Objective: To determine initial 24-week outcomes among prospectively enrolled patients with failure of initial antiretroviral therapy (ART).
Methods: Baseline virologic failure was defined as HIV-1 viral load greater than 1000 copies/ml. Second-line ART was informed by results of genotype testing and selected from agents in the South-African public sector. Twenty-four week endpoints included virologic suppression and mortality.
Results: The cohort consisted of 141 patients (median CD4 cell count and viral load at failure of 173 cells/microl and 17 500 copies/ml). The median prior duration of initial ART was 12.0 months. At least one major resistance mutation was found in 87% of patients. After 24 weeks of follow-up, intent-to-treat virologic suppression (<50 copies/ml) was 65%, as-treated virologic suppression was 78%, the median CD4 cell count improvement was 88 cells/microl and the mortality was 6%. The median CD4 cell count at initial virologic failure among those who died was 70 cells/microl, compared to 182 cells/microl among patients who survived (P = 0.01). Patients with wild-type virus at initial failure (N = 19) had inferior outcomes after switch. The presence of nucleoside analogue resistance mutations at failure did not affect early efficacy of boosted-protease inhibitor regimens.

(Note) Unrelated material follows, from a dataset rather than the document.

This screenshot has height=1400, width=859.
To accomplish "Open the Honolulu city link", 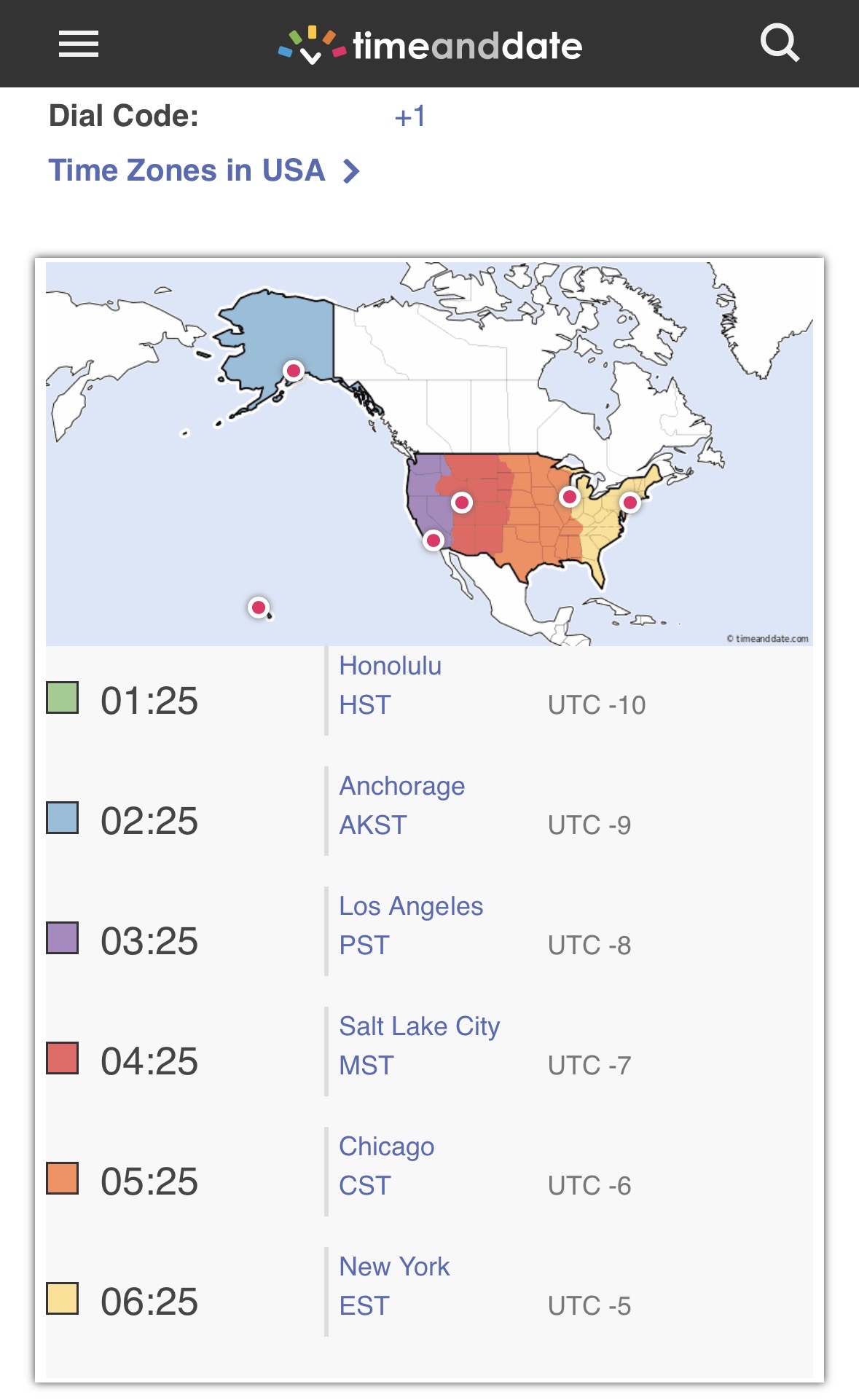I will [391, 666].
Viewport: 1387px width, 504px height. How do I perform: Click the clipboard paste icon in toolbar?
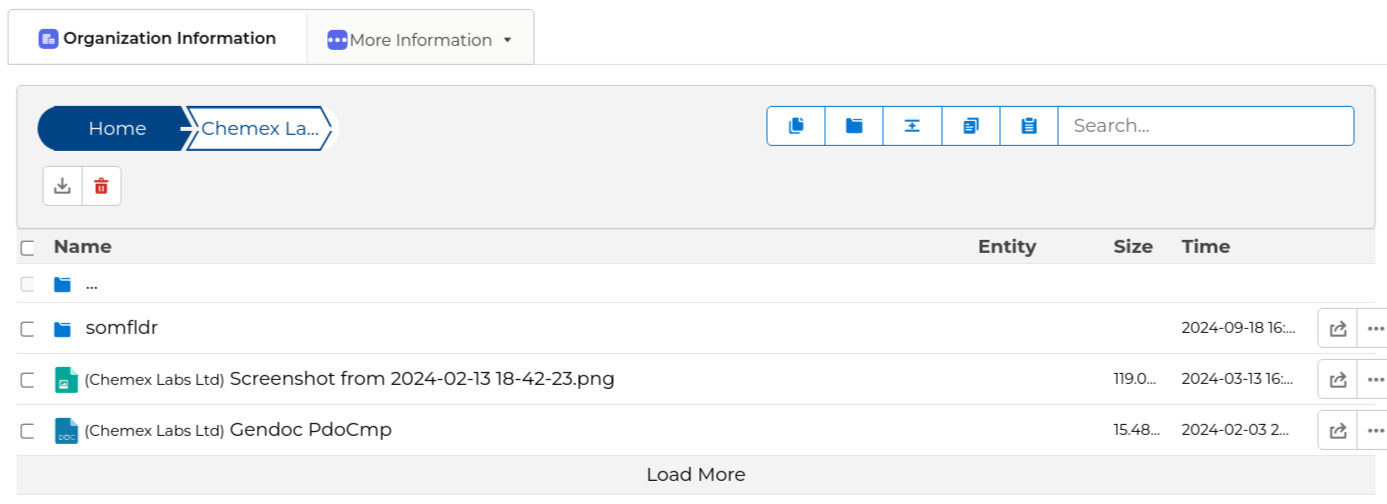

Conclusions: Virologic monitoring linked to resistance testing helped demonstrate the efficacy of lopinavir/ritonavir-containing second-line regimens in South Africa. A switch to second-line regimens in patients with virologic failure and drug resistance has substantial and rapid immunological and clinical benefits. Resistance testing identified a high-risk group without resistance who might benefit from increased medication access and/or adherence support.